[Stored data]
"""
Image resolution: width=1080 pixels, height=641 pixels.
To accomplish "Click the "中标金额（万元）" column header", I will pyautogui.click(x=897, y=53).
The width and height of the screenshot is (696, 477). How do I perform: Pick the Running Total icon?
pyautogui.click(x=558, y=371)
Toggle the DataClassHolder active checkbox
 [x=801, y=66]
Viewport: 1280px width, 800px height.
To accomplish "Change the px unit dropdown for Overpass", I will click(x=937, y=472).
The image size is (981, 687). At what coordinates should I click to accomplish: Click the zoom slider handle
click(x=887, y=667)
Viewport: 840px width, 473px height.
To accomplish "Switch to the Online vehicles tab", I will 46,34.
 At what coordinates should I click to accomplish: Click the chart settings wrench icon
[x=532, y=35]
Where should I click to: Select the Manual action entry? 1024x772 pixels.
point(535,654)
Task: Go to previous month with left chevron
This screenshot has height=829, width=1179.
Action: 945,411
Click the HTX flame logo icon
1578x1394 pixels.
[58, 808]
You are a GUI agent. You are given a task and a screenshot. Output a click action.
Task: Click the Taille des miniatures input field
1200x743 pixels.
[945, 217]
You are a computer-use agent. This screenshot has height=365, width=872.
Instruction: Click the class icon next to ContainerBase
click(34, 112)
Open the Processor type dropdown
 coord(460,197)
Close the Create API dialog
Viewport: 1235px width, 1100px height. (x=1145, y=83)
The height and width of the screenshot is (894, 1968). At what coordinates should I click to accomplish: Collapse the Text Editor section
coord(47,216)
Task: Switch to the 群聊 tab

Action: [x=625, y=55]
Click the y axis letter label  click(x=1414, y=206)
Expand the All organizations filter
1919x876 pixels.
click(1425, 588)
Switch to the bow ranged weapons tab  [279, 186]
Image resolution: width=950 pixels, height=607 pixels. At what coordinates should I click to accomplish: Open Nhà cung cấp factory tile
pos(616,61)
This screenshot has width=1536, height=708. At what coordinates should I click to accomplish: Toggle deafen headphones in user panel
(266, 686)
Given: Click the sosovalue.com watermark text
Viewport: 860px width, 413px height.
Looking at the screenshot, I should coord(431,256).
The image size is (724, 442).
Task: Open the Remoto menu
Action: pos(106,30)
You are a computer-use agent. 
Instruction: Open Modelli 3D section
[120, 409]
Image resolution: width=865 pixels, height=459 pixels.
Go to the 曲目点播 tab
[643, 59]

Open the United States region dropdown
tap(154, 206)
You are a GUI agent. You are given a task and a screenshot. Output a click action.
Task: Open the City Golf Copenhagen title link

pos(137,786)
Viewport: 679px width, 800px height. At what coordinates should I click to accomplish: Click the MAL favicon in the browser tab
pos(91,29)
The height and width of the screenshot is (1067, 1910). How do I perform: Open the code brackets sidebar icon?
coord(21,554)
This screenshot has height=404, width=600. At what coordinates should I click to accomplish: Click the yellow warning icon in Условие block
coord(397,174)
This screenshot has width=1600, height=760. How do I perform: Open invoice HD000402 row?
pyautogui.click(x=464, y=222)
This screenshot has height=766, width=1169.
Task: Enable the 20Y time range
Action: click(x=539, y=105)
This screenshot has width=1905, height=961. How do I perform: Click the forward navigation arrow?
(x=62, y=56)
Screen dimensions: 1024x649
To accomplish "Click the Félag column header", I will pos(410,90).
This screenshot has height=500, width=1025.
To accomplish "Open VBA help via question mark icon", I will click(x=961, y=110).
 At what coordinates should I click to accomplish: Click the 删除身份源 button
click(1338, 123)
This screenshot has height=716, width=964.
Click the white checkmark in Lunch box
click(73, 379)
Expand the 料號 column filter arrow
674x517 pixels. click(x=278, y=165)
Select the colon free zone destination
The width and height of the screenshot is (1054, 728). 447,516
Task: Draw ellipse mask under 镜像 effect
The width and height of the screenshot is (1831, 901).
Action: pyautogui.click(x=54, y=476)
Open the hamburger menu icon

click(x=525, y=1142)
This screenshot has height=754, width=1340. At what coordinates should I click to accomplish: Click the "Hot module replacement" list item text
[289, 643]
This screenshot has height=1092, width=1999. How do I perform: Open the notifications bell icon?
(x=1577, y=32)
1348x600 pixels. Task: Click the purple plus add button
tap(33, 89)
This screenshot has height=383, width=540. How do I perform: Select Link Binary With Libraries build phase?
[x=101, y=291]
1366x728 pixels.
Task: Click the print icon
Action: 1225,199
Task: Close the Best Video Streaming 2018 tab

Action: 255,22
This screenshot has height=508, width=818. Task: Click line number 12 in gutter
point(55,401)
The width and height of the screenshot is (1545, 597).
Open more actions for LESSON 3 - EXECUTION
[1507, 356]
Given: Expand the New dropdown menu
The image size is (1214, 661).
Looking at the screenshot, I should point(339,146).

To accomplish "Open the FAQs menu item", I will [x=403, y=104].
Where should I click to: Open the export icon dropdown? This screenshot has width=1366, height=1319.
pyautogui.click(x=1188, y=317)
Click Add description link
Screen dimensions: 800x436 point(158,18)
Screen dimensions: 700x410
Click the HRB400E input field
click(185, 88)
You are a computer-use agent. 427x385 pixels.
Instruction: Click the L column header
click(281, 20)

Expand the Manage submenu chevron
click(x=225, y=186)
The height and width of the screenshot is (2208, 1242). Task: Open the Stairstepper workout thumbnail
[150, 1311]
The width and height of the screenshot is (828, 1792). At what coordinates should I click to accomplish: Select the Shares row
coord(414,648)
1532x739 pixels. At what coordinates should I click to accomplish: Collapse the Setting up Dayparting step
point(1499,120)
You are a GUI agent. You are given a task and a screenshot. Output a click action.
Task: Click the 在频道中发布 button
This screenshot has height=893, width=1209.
"""
- Work order: Write the entries out once more, exactly as they were given.

- Exercise solution:
Image resolution: width=1080 pixels, height=641 pixels.
To accomplish "Click the "中标金额（万元）" column header", I will pyautogui.click(x=897, y=53).
The width and height of the screenshot is (696, 477). How do I perform: Pick the Running Total icon?
pyautogui.click(x=558, y=371)
Toggle the DataClassHolder active checkbox
 [x=801, y=66]
Viewport: 1280px width, 800px height.
To accomplish "Change the px unit dropdown for Overpass", I will click(x=937, y=472).
The image size is (981, 687). At what coordinates should I click to accomplish: Click the zoom slider handle
click(x=887, y=667)
Viewport: 840px width, 473px height.
To accomplish "Switch to the Online vehicles tab", I will 46,34.
 At what coordinates should I click to accomplish: Click the chart settings wrench icon
[x=532, y=35]
Where should I click to: Select the Manual action entry? 1024x772 pixels.
point(535,654)
Task: Go to previous month with left chevron
This screenshot has height=829, width=1179.
Action: 945,411
Click the HTX flame logo icon
1578x1394 pixels.
[58, 808]
You are a GUI agent. You are given a task and a screenshot. Output a click action.
Task: Click the Taille des miniatures input field
1200x743 pixels.
[945, 217]
You are a computer-use agent. This screenshot has height=365, width=872.
Instruction: Click the class icon next to ContainerBase
click(34, 112)
Open the Processor type dropdown
 coord(460,197)
Close the Create API dialog
Viewport: 1235px width, 1100px height. (x=1145, y=83)
The height and width of the screenshot is (894, 1968). At what coordinates should I click to accomplish: Collapse the Text Editor section
coord(47,216)
Task: Switch to the 群聊 tab

Action: [x=625, y=55]
Click the y axis letter label  click(x=1414, y=206)
Expand the All organizations filter
1919x876 pixels.
click(1425, 588)
Switch to the bow ranged weapons tab  [279, 186]
Image resolution: width=950 pixels, height=607 pixels. At what coordinates should I click to accomplish: Open Nhà cung cấp factory tile
pos(616,61)
This screenshot has width=1536, height=708. At what coordinates should I click to accomplish: Toggle deafen headphones in user panel
(266, 686)
Given: Click the sosovalue.com watermark text
Viewport: 860px width, 413px height.
Looking at the screenshot, I should coord(431,256).
The image size is (724, 442).
Task: Open the Remoto menu
Action: pos(106,30)
You are a computer-use agent. 
Instruction: Open Modelli 3D section
[120, 409]
Image resolution: width=865 pixels, height=459 pixels.
Go to the 曲目点播 tab
[643, 59]

Open the United States region dropdown
tap(154, 206)
You are a GUI agent. You are given a task and a screenshot. Output a click action.
Task: Open the City Golf Copenhagen title link

pos(137,786)
Viewport: 679px width, 800px height. At what coordinates should I click to accomplish: Click the MAL favicon in the browser tab
pos(91,29)
The height and width of the screenshot is (1067, 1910). How do I perform: Open the code brackets sidebar icon?
coord(21,554)
This screenshot has height=404, width=600. At what coordinates should I click to accomplish: Click the yellow warning icon in Условие block
coord(397,174)
This screenshot has width=1600, height=760. How do I perform: Open invoice HD000402 row?
pyautogui.click(x=464, y=222)
This screenshot has height=766, width=1169.
Task: Enable the 20Y time range
Action: click(x=539, y=105)
This screenshot has width=1905, height=961. How do I perform: Click the forward navigation arrow?
(x=62, y=56)
Screen dimensions: 1024x649
To accomplish "Click the Félag column header", I will pos(410,90).
This screenshot has height=500, width=1025.
To accomplish "Open VBA help via question mark icon", I will click(x=961, y=110).
 At what coordinates should I click to accomplish: Click the 删除身份源 button
click(1338, 123)
This screenshot has height=716, width=964.
Click the white checkmark in Lunch box
click(73, 379)
Expand the 料號 column filter arrow
674x517 pixels. click(x=278, y=165)
Select the colon free zone destination
The width and height of the screenshot is (1054, 728). 447,516
Task: Draw ellipse mask under 镜像 effect
The width and height of the screenshot is (1831, 901).
Action: pyautogui.click(x=54, y=476)
Open the hamburger menu icon

click(x=525, y=1142)
This screenshot has height=754, width=1340. At what coordinates should I click to accomplish: Click the "Hot module replacement" list item text
[289, 643]
This screenshot has height=1092, width=1999. How do I perform: Open the notifications bell icon?
(x=1577, y=32)
1348x600 pixels. Task: Click the purple plus add button
tap(33, 89)
This screenshot has height=383, width=540. How do I perform: Select Link Binary With Libraries build phase?
[x=101, y=291]
1366x728 pixels.
Task: Click the print icon
Action: 1225,199
Task: Close the Best Video Streaming 2018 tab

Action: 255,22
This screenshot has height=508, width=818. Task: Click line number 12 in gutter
point(55,401)
The width and height of the screenshot is (1545, 597).
Open more actions for LESSON 3 - EXECUTION
[1507, 356]
Given: Expand the New dropdown menu
The image size is (1214, 661).
Looking at the screenshot, I should point(339,146).

To accomplish "Open the FAQs menu item", I will [x=403, y=104].
Where should I click to: Open the export icon dropdown? This screenshot has width=1366, height=1319.
pyautogui.click(x=1188, y=317)
Click Add description link
Screen dimensions: 800x436 point(158,18)
Screen dimensions: 700x410
Click the HRB400E input field
click(185, 88)
You are a computer-use agent. 427x385 pixels.
Instruction: Click the L column header
click(281, 20)

Expand the Manage submenu chevron
click(x=225, y=186)
The height and width of the screenshot is (2208, 1242). Task: Open the Stairstepper workout thumbnail
[150, 1311]
The width and height of the screenshot is (828, 1792). At what coordinates should I click to accomplish: Select the Shares row
coord(414,648)
1532x739 pixels. At what coordinates should I click to accomplish: Collapse the Setting up Dayparting step
point(1499,120)
You are a GUI agent. You are given a task and a screenshot. Output a click action.
Task: Click the 在频道中发布 button
This screenshot has height=893, width=1209.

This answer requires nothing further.